枇々木ヒビキ言辞ゲンジ殿、枇々木ヒビキリリィ殿。二人とも、決して怯んではならない。今回の事は我らの世界の不始末。本来なら事が起きる前に止めるべきであったことだ。言辞ゲンジ殿とのことは、世も交流を深めたいと考えていた。だが、サーフェイスの進言もあり、貴殿の感性が、この世界に影響されるのを極力控えたかった。決して疎遠にしておきたいと思っての事ではない。許せよ」

 

「いえ、このように取り立てて下さるだけでもうれしいです。感謝しております」

 言辞ゲンジは礼を述べる。

 

「リリィ殿も息災でなにより。

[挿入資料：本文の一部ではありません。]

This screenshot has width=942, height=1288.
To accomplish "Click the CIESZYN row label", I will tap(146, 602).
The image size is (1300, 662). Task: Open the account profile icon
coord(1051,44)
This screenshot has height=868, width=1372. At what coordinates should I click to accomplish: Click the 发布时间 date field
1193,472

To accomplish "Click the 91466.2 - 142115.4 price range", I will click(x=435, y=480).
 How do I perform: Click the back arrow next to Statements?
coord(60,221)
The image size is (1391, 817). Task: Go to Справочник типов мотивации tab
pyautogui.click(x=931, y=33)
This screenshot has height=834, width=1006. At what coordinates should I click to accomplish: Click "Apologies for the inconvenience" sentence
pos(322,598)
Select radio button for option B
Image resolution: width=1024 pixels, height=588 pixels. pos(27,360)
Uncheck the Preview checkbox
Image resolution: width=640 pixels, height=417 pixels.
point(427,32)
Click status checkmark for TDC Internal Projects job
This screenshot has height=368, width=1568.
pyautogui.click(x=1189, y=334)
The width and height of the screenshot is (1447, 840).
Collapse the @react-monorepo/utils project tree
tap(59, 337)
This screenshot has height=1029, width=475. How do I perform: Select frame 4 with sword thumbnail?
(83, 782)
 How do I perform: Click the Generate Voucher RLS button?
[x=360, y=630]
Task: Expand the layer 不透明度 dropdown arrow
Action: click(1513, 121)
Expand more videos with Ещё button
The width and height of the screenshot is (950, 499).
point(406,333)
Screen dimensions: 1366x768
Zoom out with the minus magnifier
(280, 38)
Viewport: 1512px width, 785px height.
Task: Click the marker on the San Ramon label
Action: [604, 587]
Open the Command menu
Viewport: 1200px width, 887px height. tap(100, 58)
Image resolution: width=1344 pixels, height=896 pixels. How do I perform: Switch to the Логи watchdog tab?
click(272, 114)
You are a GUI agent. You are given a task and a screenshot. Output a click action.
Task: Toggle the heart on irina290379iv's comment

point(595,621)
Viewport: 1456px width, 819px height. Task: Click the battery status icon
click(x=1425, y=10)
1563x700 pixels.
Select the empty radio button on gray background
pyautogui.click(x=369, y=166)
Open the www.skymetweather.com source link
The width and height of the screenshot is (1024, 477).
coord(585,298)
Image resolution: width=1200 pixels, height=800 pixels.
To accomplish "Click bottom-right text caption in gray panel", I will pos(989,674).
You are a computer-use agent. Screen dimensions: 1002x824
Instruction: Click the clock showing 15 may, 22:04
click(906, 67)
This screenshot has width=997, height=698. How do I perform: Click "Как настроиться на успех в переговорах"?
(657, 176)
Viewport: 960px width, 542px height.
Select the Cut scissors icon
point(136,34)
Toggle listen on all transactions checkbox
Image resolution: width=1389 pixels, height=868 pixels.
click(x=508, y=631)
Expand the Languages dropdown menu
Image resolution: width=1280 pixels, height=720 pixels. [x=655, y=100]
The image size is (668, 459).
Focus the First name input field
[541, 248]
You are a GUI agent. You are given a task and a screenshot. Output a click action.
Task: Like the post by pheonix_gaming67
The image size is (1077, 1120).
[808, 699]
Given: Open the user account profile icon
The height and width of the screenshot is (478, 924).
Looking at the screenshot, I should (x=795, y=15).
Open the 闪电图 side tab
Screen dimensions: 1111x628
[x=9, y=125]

一時大怪我をしたと聞いたが、傷は大丈夫であるか?」

「はい。皇帝様、皇妃様のお陰様で、前よりも元気になりました」

「ふふふ、そうであるか。こうして直接に会うのは、結婚式以来であるな。また、あの時の様に平和な時代を手繰り寄せようぞ」

「はい。必ず」

 

 そして、一連の挨拶が終わると皇帝様は御退席された。


 フェイスとガルド等が残った。

 ローズは、皇帝陛下御夫婦と一緒に退室していった。

 目では、私に『ここに残りたい』と合図してきた。

 だが、私は無視した。

 だって、私にそんな権限ないし。


「ははは、父上も堅いな。肩がこっちゃうよね」

 と言うフェイス。

 本当に、なんでこんなにフランクなの、この人は?


「さて、こうして帝国に喧嘩売られたわけだが、ご存じの通り正規軍同士では、ほぼ同程度だ。睨み合いで長期化する可能性がある。たが、長引いてるから手打ちにしようとなっても交渉する相手がいないんだよな、これが。もしかしたら、これが狙いなのかもしれないが。帝国の連中としても、本音はたまらないだろうな」

 フェイスは続ける。

「そこで、何が主戦場になるかと言えば、皆も知っての通り、転移魔法を使ったゲリラ作戦だ。国中のあちこちに、リリィさんを襲った連中が転移して来る。これとの戦いになわけだ。そこで、ガルドや親方様、えーとリーゲンダさんで良いのですか? 特殊守備隊との闘いが主戦場になります。こっちは、転移魔法がない。だから、足で帝国内に入らなきゃいけない点、ちょっと不利だけど」

 

 フェイスが言い終えると、ガルドが代わりに話を始めた。

 

「殿下ありがとうございます。ここからは、私からお話しする。この転移魔法を元凶である帝国内にある転移魔法大聖堂を破壊したい。これに我らガルドの隊は専念する。そうすると、国内の防御をリーゲンダ殿にお任せすることとなる。つい数年前までは『敵』とは言わないが、対抗する組織同士であった。故に、国防をお任せするに不安視する者も少なくない。だが、今回皇帝陛下より正式に加わったことで異論を唱える者も大人しくなるだろう。リーゲンダ殿、お願いできますかな?」

「問題ない。信頼して頂き痛み入る」

 

 親方様は、ガルドとほぼ同格扱いで遇された。

 帝国での爵位とか、私達は知らない。

 皇国では、ガルドと同じ爵位を持つことになったのだ。


「それと、リーゲンダ殿」

「何ですかな?」

「今までの様に、『親方様』あるいは、『親方殿』とお呼びしていてもよろしいかな? 言いなれていなくてな」

「一向にかまいません。お好きなように」


 シャトレーヌ夫人が、親方様の本名聞き出してしまったから、『親方様』あるいは、『親方殿』とお呼びしていた私達は、実はちょっと困っている。

 まあ、どっちでも良い事なんだけど。